── DATA TO USE ──
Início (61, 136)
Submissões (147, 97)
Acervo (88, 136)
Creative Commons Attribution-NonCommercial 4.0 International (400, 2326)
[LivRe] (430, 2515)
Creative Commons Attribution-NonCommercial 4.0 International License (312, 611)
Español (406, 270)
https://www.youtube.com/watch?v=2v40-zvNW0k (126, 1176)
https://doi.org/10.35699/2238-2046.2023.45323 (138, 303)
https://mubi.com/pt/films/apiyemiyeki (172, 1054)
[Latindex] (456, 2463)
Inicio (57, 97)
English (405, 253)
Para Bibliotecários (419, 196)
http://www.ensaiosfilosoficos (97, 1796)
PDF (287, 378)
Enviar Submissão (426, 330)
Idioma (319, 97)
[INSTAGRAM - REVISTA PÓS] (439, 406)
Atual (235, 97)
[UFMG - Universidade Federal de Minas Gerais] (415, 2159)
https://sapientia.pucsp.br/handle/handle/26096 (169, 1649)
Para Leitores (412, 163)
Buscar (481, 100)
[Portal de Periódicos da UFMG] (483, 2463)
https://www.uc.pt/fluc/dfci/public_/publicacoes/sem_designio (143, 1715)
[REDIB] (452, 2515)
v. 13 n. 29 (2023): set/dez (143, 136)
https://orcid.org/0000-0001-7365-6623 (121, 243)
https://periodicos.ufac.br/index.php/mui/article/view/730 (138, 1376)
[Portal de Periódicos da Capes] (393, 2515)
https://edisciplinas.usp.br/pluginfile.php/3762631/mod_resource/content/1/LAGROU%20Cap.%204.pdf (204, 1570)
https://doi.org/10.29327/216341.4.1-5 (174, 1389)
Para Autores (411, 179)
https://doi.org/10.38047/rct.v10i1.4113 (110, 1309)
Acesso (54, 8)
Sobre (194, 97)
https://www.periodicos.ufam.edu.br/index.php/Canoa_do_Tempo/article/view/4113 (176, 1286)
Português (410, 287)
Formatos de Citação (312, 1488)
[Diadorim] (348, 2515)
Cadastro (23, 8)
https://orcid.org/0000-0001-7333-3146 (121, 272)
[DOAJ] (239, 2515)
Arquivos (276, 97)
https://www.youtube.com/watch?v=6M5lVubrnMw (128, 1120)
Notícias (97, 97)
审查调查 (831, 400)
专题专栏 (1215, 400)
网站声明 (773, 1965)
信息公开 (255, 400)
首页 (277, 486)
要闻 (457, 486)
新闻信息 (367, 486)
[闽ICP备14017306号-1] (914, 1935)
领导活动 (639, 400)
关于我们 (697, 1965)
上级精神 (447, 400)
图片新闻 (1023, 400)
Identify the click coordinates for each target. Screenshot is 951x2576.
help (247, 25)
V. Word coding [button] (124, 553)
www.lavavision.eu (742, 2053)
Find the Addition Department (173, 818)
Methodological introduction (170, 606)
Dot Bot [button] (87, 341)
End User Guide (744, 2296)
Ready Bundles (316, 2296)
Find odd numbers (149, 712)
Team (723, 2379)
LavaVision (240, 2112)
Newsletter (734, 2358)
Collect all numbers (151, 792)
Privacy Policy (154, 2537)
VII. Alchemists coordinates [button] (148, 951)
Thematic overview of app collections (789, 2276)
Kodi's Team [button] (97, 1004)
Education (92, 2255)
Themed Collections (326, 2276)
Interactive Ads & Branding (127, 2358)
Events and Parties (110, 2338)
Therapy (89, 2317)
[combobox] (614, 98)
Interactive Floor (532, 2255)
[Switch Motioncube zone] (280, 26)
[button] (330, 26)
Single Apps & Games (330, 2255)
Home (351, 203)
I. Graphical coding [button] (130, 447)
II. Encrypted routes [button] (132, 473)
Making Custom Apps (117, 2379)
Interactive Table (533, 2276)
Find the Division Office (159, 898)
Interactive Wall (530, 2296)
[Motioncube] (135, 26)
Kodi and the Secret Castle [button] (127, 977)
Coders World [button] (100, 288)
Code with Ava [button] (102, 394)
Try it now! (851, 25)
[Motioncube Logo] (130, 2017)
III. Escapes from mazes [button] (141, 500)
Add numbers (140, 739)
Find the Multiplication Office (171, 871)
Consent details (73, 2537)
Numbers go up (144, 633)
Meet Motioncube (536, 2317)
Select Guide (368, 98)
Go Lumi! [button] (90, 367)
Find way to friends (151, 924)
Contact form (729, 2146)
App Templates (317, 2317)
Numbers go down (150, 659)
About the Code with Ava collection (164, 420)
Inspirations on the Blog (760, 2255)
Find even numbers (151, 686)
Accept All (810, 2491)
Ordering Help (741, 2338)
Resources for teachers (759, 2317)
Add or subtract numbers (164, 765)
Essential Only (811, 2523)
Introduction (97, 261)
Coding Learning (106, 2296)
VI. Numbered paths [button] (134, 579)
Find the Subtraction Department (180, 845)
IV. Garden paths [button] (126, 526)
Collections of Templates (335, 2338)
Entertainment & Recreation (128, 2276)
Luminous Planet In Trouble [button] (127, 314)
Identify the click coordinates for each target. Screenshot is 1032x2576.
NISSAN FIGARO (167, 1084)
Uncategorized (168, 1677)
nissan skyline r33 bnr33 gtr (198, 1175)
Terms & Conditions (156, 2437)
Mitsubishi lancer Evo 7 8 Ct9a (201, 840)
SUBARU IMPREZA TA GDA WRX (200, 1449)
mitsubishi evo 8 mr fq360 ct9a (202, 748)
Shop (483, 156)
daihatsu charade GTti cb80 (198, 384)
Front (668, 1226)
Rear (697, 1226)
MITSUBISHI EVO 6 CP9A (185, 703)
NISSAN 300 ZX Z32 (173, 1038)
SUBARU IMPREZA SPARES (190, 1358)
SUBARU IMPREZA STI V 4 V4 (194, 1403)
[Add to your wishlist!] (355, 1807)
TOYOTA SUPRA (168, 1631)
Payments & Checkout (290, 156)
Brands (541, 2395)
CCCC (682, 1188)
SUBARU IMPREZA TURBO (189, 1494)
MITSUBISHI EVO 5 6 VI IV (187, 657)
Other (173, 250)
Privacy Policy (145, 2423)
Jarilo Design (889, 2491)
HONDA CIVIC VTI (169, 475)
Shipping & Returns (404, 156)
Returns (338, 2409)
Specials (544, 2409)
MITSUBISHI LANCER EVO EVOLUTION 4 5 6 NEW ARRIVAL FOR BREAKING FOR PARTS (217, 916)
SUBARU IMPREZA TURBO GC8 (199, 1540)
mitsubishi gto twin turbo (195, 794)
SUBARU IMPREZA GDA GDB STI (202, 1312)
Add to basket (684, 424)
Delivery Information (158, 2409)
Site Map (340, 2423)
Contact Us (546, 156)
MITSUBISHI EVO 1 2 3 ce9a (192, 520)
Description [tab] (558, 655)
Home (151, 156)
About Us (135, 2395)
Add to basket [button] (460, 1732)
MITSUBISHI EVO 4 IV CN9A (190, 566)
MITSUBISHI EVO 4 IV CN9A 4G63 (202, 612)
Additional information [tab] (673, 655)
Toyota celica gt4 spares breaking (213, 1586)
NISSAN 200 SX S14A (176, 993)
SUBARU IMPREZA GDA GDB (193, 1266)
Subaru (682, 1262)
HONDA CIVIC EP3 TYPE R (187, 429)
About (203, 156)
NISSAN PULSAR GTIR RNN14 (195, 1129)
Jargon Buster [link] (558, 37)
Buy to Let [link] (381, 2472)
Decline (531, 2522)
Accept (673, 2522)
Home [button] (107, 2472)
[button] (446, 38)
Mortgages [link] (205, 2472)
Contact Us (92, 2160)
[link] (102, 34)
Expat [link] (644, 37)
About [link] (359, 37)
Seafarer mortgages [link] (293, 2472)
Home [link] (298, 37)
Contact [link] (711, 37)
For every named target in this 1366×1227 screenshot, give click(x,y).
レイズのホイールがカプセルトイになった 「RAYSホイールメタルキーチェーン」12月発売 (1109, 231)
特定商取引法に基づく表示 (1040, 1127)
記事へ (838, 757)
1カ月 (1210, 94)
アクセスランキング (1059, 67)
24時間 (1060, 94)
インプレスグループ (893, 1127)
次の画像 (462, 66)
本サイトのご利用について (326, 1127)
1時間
───
**HOW TO COMPLETE THIS TASK:**
Match on "UFMG" and report each line of the data above that has it.

**WORKED SOLUTION:**
[UFMG - Universidade Federal de Minas Gerais] (415, 2159)
[Portal de Periódicos da UFMG] (483, 2463)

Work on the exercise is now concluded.